• Laura Durán

Geoterapia: la magia del barro

En los últimos tiempos se le ha dedicado más atención, sobre todo en el tratamiento de hinchazón y tumefacción. Los antiguos pueblos primitivos lo usaban tanto en personas como en animales. Tanto para cosmética en la piel, como para los deportistas en contusiones o dolores.



Desde tiempos inmemoriales se ha utilizado el barro o arcilla para diversas enfermedades por sus potentes propiedades.

Su uso, combinado con plantas naturales potencia su efecto. Esto se puede hacer uniendo una cataplasma de plantas al fango o bien mezclando una tisana con el barro. Las aplicaciones pueden ser en caliente o frío, según la estación del año y las características de la persona. Aquí os dejo un par de aplicaciones que pueden ser muy útiles.

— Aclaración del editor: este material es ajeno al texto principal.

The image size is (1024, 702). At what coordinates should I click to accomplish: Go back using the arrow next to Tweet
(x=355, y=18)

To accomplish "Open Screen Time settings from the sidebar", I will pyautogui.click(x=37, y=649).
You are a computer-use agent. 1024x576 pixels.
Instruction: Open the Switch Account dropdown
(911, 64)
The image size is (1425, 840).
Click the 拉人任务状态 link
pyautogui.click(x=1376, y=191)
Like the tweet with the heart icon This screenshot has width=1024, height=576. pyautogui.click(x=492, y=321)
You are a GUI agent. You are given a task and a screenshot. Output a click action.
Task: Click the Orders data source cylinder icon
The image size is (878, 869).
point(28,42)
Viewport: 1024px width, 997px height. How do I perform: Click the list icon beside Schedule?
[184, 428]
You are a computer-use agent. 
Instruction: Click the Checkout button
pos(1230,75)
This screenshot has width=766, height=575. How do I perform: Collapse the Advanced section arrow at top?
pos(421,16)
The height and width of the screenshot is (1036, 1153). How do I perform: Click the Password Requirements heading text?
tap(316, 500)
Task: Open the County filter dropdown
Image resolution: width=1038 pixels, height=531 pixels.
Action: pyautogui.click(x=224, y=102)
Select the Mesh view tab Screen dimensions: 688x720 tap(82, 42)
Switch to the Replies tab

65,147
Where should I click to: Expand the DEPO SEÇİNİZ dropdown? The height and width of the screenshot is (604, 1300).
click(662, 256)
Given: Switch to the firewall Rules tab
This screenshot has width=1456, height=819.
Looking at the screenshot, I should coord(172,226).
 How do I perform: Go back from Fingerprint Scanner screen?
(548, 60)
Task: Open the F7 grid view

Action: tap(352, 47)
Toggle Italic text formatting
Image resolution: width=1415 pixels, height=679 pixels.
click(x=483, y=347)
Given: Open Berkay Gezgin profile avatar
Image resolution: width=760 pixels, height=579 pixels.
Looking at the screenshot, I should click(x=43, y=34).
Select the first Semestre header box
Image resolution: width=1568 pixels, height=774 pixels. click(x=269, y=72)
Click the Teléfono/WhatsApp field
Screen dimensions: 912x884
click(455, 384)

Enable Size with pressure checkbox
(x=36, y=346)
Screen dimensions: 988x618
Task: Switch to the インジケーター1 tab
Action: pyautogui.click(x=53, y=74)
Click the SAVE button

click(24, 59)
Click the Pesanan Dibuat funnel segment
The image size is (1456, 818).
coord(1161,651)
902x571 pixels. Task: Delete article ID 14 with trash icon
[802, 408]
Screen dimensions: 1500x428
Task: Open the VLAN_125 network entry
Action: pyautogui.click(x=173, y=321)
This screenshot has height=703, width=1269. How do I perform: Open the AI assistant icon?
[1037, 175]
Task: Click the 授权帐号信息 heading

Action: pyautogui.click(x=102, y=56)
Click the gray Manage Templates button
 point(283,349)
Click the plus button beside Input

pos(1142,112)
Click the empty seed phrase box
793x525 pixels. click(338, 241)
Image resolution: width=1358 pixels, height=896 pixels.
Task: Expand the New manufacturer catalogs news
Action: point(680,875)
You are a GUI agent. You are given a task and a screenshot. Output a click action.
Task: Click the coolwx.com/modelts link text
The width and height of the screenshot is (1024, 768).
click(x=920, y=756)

Para hinchazones o tumefacciones puedes preparar una cataplasma mezclando el barro con infusión de cola de caballo, ponemos la mezcla en un paño de algodón y la aplicamos.

En inflamaciones también funciona bien mezclar la arcilla con aceite de hipérico, que además hace que no se seque ni se endurezca. Para reumatismos se puede mezclar el fango con infusión de eucalipto o tomillo.



Para estados de nerviosismo, ansiedad o insomnio puedes preparar una cataplasma de arcilla para colocarla en el abdomen, poniendo un paño de algodón que cubra todo el abdomen y encima una capa espesa de arcilla, se tapa con otro paño y una toalla encima y se deja actuar durante veinte minutos.